• Page:

The tentative plan is for a pawn odds match similar to the first Ehlvest match, but with a longer time control and increment (one hour + 30"). However, if the upcoming Ehlvest match proves to be close, we will attempt to find sponsorship for a match of that type instead.
I honestly think he is the most interesting out of the bunch you listed on a previous thread.
After Rybka has won the match don't forget to interview him about chess today and Rybka c/p Deep Blue etc - it makes an interesting read.
A request: please, no pawn odds, may be better, if Rybka lost to
GM Ehlvest, less time to the GM and/or a book. If Rybka wins,
no 3 moves book and more time for GM Benjamin or less time to Rybka.
> please, no pawn odds
I agree. To me pawn odds is not chess, it's just a variation in where one side has a pawn missing. It's like if they played chess 960... Or worse.

• Exercises to complete:
a - Repeat word for word the portion of the forum thread about the Rybka match that opens with the words containing "A request: please, no" and closes with "time to Rybka.".
b - List every chess player and chess program named in the forum thread about the Rybka match.
c - Pick up the forum thread about the Rybka match after its last post and write the next post.
The material below stands apart from the forum thread about the Rybka match.

• Records:
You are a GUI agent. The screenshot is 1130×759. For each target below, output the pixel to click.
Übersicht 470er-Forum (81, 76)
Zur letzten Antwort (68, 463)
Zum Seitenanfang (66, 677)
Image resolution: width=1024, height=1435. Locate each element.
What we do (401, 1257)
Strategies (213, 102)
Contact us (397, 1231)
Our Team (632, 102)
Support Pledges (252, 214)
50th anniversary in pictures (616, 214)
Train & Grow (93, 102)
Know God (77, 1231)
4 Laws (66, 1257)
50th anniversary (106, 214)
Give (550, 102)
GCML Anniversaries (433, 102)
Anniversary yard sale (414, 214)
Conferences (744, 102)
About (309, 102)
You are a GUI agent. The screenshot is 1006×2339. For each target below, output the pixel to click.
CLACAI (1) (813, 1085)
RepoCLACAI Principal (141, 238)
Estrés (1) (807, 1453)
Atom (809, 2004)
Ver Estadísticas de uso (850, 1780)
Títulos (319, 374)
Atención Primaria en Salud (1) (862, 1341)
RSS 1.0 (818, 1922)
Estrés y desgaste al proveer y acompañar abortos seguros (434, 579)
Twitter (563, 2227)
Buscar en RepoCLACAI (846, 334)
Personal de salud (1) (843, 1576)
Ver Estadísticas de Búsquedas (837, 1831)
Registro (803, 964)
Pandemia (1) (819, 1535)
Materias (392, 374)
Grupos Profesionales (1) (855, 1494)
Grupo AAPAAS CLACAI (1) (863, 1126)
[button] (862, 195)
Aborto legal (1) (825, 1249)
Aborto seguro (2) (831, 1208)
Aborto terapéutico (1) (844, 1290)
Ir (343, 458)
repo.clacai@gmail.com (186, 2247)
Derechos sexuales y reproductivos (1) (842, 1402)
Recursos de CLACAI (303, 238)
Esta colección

• Results for each task:
a -
A request: please, no pawn odds, may be better, if Rybka lost to
GM Ehlvest, less time to the GM and/or a book. If Rybka wins,
no 3 moves book and more time for GM Benjamin or less time to Rybka.

b - Ehlvest, Rybka, Deep Blue, Benjamin

c -
At least some positions are legal:
1. Nf3 Nc6 2. Ng5 Nb8 3. Nxh7 Nc6 4. Ng5 Nb8 5. Nf3 Nc6 6. Ng1 Nb8
But does that look like chess to you?
Could you give Joel a big reward for every game he draws / wins but play him at normal chess?
1. e4 e5 2. Nf3 Bc5 3. Nxe5 d6 4. Nf3 Nf6 5. Bc4 O-O
That looks a lot more like chess to me, I say let Rybka choose what pawn to give up and how (I already explained how long time ago and went unnoticed).
Or you can even make an opening book in where in all lines Rybka sacrifices a pawn or two, then that's still handicap and is still chess.
As for choosing gambits instead, obviously we can't use normal gambits, because then it wouldn't be a handicap. We could devise clearly unsound gambits, but the result would not necessarily be better than just removing a pawn, I think.
Please feel free to restate your old idea, I don't recall it.
>> As for choosing gambits instead, obviously we can't use normal gambits, because then it wouldn't be a handicap. We could devise clearly unsound gambits, but the result would not necessarily be better than just removing a pawn, I think.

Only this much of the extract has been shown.